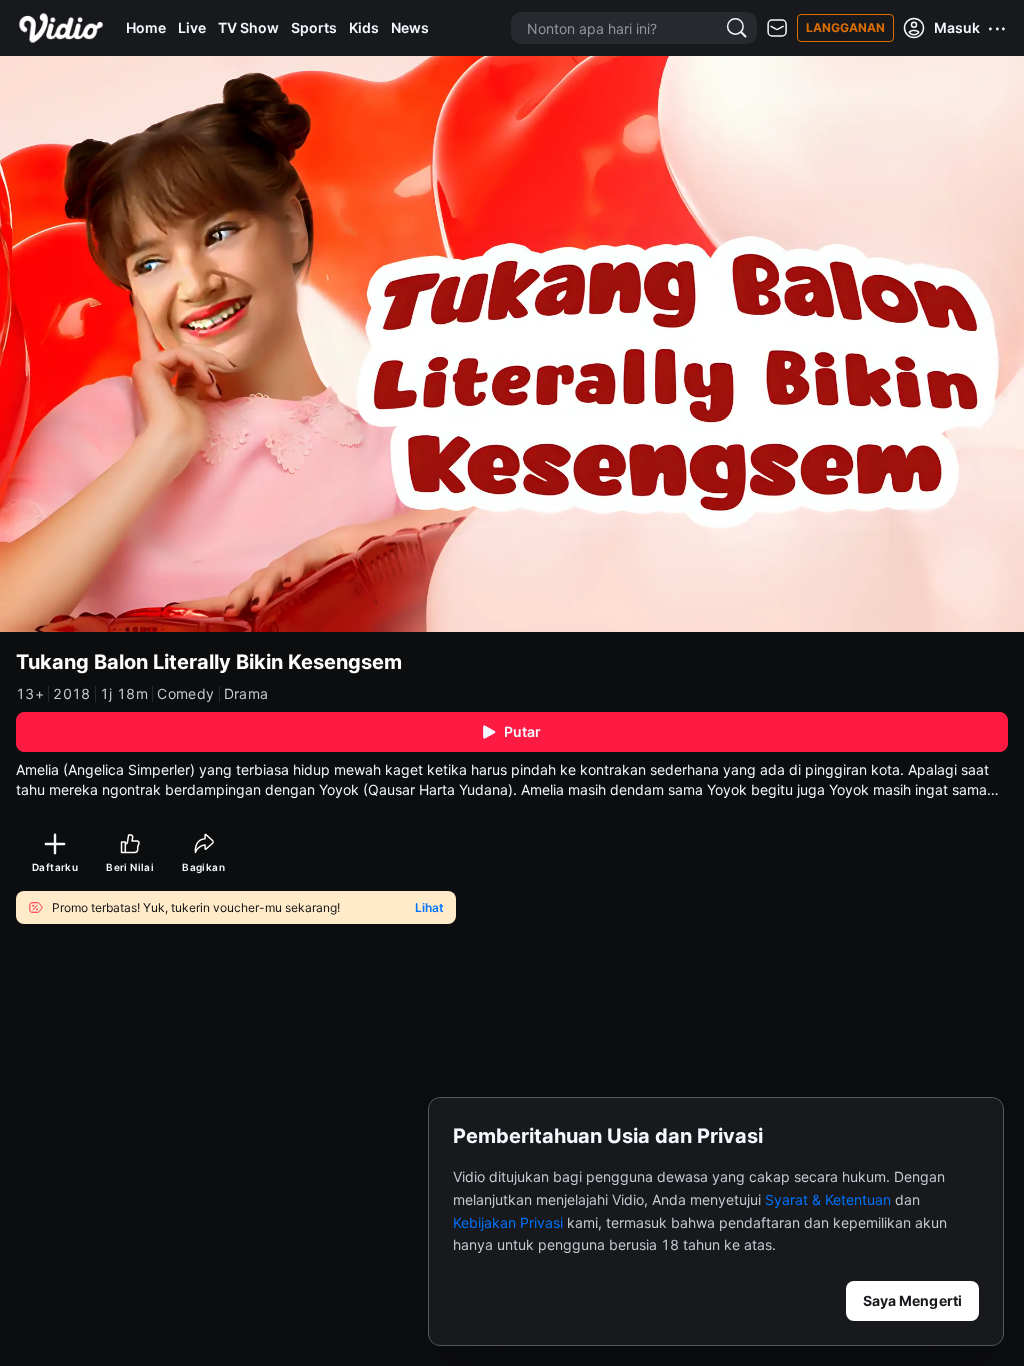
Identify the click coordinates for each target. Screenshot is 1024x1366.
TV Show (248, 27)
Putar (523, 731)
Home (146, 27)
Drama (246, 694)
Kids (364, 27)
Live (192, 27)
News (410, 27)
● ● ● ●
• _Brief_
Omit pictures and output the listing exactly.

• _Answer to the problem_
Identify the click coordinates for each target. Screenshot is 1024x1366.
TV Show (248, 27)
Putar (523, 731)
Home (146, 27)
Drama (246, 694)
Kids (364, 27)
Live (192, 27)
News (410, 27)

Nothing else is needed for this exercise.